*Input data:*
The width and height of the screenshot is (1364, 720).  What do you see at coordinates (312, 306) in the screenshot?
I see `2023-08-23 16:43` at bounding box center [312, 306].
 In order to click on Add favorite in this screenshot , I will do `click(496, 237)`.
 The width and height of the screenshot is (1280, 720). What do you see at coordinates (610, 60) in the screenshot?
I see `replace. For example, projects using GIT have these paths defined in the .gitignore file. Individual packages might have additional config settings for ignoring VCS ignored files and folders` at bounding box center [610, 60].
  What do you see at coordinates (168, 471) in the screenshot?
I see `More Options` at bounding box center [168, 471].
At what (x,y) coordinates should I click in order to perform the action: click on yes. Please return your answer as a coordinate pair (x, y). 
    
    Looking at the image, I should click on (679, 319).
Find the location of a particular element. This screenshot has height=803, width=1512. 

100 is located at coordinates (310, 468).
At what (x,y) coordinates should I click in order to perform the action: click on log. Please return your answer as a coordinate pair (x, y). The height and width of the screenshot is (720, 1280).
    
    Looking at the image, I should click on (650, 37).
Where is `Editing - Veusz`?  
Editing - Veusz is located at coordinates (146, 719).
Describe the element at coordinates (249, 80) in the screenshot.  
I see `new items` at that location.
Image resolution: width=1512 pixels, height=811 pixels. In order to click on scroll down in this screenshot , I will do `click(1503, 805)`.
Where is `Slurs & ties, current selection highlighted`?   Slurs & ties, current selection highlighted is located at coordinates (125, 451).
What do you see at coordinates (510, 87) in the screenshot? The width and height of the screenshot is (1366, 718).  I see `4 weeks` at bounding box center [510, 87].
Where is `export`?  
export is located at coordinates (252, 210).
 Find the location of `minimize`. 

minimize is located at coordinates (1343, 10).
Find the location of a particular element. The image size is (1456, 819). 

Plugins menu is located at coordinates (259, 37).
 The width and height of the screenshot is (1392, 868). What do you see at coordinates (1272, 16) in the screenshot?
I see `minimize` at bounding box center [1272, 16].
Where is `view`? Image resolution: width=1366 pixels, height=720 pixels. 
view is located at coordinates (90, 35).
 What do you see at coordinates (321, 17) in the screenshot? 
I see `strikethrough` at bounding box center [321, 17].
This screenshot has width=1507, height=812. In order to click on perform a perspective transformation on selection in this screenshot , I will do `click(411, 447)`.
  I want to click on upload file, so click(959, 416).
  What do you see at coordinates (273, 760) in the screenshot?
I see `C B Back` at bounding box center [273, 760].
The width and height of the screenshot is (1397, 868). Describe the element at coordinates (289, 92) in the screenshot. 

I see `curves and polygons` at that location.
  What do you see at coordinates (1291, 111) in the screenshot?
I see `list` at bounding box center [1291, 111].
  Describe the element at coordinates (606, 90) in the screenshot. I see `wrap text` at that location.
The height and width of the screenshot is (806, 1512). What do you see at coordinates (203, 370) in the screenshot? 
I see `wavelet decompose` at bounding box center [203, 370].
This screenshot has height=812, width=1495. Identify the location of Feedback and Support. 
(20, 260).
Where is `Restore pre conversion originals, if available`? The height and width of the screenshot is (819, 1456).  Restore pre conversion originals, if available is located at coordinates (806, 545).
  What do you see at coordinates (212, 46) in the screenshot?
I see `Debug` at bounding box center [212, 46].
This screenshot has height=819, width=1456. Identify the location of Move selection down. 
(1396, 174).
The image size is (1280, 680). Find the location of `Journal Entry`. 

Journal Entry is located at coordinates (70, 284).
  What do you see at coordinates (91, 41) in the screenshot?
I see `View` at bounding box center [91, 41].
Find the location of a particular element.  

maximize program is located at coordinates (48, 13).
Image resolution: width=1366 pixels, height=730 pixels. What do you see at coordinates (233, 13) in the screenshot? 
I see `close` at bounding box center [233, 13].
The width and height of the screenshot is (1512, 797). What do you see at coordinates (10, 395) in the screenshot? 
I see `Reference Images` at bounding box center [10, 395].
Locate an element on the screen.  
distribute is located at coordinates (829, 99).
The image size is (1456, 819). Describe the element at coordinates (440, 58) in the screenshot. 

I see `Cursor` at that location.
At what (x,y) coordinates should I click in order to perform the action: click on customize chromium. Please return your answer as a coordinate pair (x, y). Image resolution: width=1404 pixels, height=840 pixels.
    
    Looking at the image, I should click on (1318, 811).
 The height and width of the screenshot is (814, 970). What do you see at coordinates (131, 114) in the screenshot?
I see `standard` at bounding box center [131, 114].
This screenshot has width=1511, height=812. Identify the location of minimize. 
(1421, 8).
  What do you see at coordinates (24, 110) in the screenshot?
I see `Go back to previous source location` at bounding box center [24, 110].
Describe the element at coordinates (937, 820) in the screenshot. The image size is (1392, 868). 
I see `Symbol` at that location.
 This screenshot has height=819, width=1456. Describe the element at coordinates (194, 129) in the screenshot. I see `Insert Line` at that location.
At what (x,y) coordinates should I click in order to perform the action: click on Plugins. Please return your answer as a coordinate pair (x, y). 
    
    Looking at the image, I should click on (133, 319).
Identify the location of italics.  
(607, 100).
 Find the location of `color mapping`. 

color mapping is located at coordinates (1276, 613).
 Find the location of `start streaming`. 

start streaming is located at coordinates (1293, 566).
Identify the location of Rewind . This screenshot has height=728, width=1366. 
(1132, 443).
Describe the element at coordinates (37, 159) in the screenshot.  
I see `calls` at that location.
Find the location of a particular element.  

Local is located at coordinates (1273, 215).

*Required task:* Put every non-blank line of the listing above into a Markdown table with two columns, Row and Line, numbering the rows in order and leaving out blank lines.

*Worked answer:*
| Row | Line |
|---|---|
| 1 | The width and height of the screenshot is (1364, 720).  What do you see at coordinates (312, 306) in the screenshot? |
| 2 | I see `2023-08-23 16:43` at bounding box center [312, 306]. |
| 3 |  In order to click on Add favorite in this screenshot , I will do `click(496, 237)`. |
| 4 |  The width and height of the screenshot is (1280, 720). What do you see at coordinates (610, 60) in the screenshot? |
| 5 | I see `replace. For example, projects using GIT have these paths defined in the .gitignore file. Individual packages might have additional config settings for ignoring VCS ignored files and folders` at bounding box center [610, 60]. |
| 6 |   What do you see at coordinates (168, 471) in the screenshot? |
| 7 | I see `More Options` at bounding box center [168, 471]. |
| 8 | At what (x,y) coordinates should I click in order to perform the action: click on yes. Please return your answer as a coordinate pair (x, y).  |
| 9 |     Looking at the image, I should click on (679, 319). |
| 10 | Find the location of a particular element. This screenshot has height=803, width=1512.  |
| 11 | 100 is located at coordinates (310, 468). |
| 12 | At what (x,y) coordinates should I click in order to perform the action: click on log. Please return your answer as a coordinate pair (x, y). The height and width of the screenshot is (720, 1280). |
| 13 |     Looking at the image, I should click on (650, 37). |
| 14 | Where is `Editing - Veusz`?   |
| 15 | Editing - Veusz is located at coordinates (146, 719). |
| 16 | Describe the element at coordinates (249, 80) in the screenshot.   |
| 17 | I see `new items` at that location. |
| 18 | Image resolution: width=1512 pixels, height=811 pixels. In order to click on scroll down in this screenshot , I will do `click(1503, 805)`. |
| 19 | Where is `Slurs & ties, current selection highlighted`?   Slurs & ties, current selection highlighted is located at coordinates (125, 451). |
| 20 | What do you see at coordinates (510, 87) in the screenshot? The width and height of the screenshot is (1366, 718).  I see `4 weeks` at bounding box center [510, 87]. |
| 21 | Where is `export`?   |
| 22 | export is located at coordinates (252, 210). |
| 23 |  Find the location of `minimize`.  |
| 24 | minimize is located at coordinates (1343, 10). |
| 25 | Find the location of a particular element. The image size is (1456, 819).  |
| 26 | Plugins menu is located at coordinates (259, 37). |
| 27 |  The width and height of the screenshot is (1392, 868). What do you see at coordinates (1272, 16) in the screenshot? |
| 28 | I see `minimize` at bounding box center [1272, 16]. |
| 29 | Where is `view`? Image resolution: width=1366 pixels, height=720 pixels.  |
| 30 | view is located at coordinates (90, 35). |
| 31 |  What do you see at coordinates (321, 17) in the screenshot?  |
| 32 | I see `strikethrough` at bounding box center [321, 17]. |
| 33 | This screenshot has width=1507, height=812. In order to click on perform a perspective transformation on selection in this screenshot , I will do `click(411, 447)`. |
| 34 |   I want to click on upload file, so click(959, 416). |
| 35 |   What do you see at coordinates (273, 760) in the screenshot? |
| 36 | I see `C B Back` at bounding box center [273, 760]. |
| 37 | The width and height of the screenshot is (1397, 868). Describe the element at coordinates (289, 92) in the screenshot.  |
| 38 | I see `curves and polygons` at that location. |
| 39 |   What do you see at coordinates (1291, 111) in the screenshot? |
| 40 | I see `list` at bounding box center [1291, 111]. |
| 41 |   Describe the element at coordinates (606, 90) in the screenshot. I see `wrap text` at that location. |
| 42 | The height and width of the screenshot is (806, 1512). What do you see at coordinates (203, 370) in the screenshot?  |
| 43 | I see `wavelet decompose` at bounding box center [203, 370]. |
| 44 | This screenshot has height=812, width=1495. Identify the location of Feedback and Support.  |
| 45 | (20, 260). |
| 46 | Where is `Restore pre conversion originals, if available`? The height and width of the screenshot is (819, 1456).  Restore pre conversion originals, if available is located at coordinates (806, 545). |
| 47 |   What do you see at coordinates (212, 46) in the screenshot? |
| 48 | I see `Debug` at bounding box center [212, 46]. |
| 49 | This screenshot has height=819, width=1456. Identify the location of Move selection down.  |
| 50 | (1396, 174). |
| 51 | The image size is (1280, 680). Find the location of `Journal Entry`.  |
| 52 | Journal Entry is located at coordinates (70, 284). |
| 53 |   What do you see at coordinates (91, 41) in the screenshot? |
| 54 | I see `View` at bounding box center [91, 41]. |
| 55 | Find the location of a particular element.   |
| 56 | maximize program is located at coordinates (48, 13). |
| 57 | Image resolution: width=1366 pixels, height=730 pixels. What do you see at coordinates (233, 13) in the screenshot?  |
| 58 | I see `close` at bounding box center [233, 13]. |
| 59 | The width and height of the screenshot is (1512, 797). What do you see at coordinates (10, 395) in the screenshot?  |
| 60 | I see `Reference Images` at bounding box center [10, 395]. |
| 61 | Locate an element on the screen.   |
| 62 | distribute is located at coordinates (829, 99). |
| 63 | The image size is (1456, 819). Describe the element at coordinates (440, 58) in the screenshot.  |
| 64 | I see `Cursor` at that location. |
| 65 | At what (x,y) coordinates should I click in order to perform the action: click on customize chromium. Please return your answer as a coordinate pair (x, y). Image resolution: width=1404 pixels, height=840 pixels. |
| 66 |     Looking at the image, I should click on (1318, 811). |
| 67 |  The height and width of the screenshot is (814, 970). What do you see at coordinates (131, 114) in the screenshot? |
| 68 | I see `standard` at bounding box center [131, 114]. |
| 69 | This screenshot has width=1511, height=812. Identify the location of minimize.  |
| 70 | (1421, 8). |
| 71 |   What do you see at coordinates (24, 110) in the screenshot? |
| 72 | I see `Go back to previous source location` at bounding box center [24, 110]. |
| 73 | Describe the element at coordinates (937, 820) in the screenshot. The image size is (1392, 868).  |
| 74 | I see `Symbol` at that location. |
| 75 |  This screenshot has height=819, width=1456. Describe the element at coordinates (194, 129) in the screenshot. I see `Insert Line` at that location. |
| 76 | At what (x,y) coordinates should I click in order to perform the action: click on Plugins. Please return your answer as a coordinate pair (x, y).  |
| 77 |     Looking at the image, I should click on (133, 319). |
| 78 | Identify the location of italics.   |
| 79 | (607, 100). |
| 80 |  Find the location of `color mapping`.  |
| 81 | color mapping is located at coordinates (1276, 613). |
| 82 |  Find the location of `start streaming`.  |
| 83 | start streaming is located at coordinates (1293, 566). |
| 84 | Identify the location of Rewind . This screenshot has height=728, width=1366.  |
| 85 | (1132, 443). |
| 86 | Describe the element at coordinates (37, 159) in the screenshot.   |
| 87 | I see `calls` at that location. |
| 88 | Find the location of a particular element.   |
| 89 | Local is located at coordinates (1273, 215). |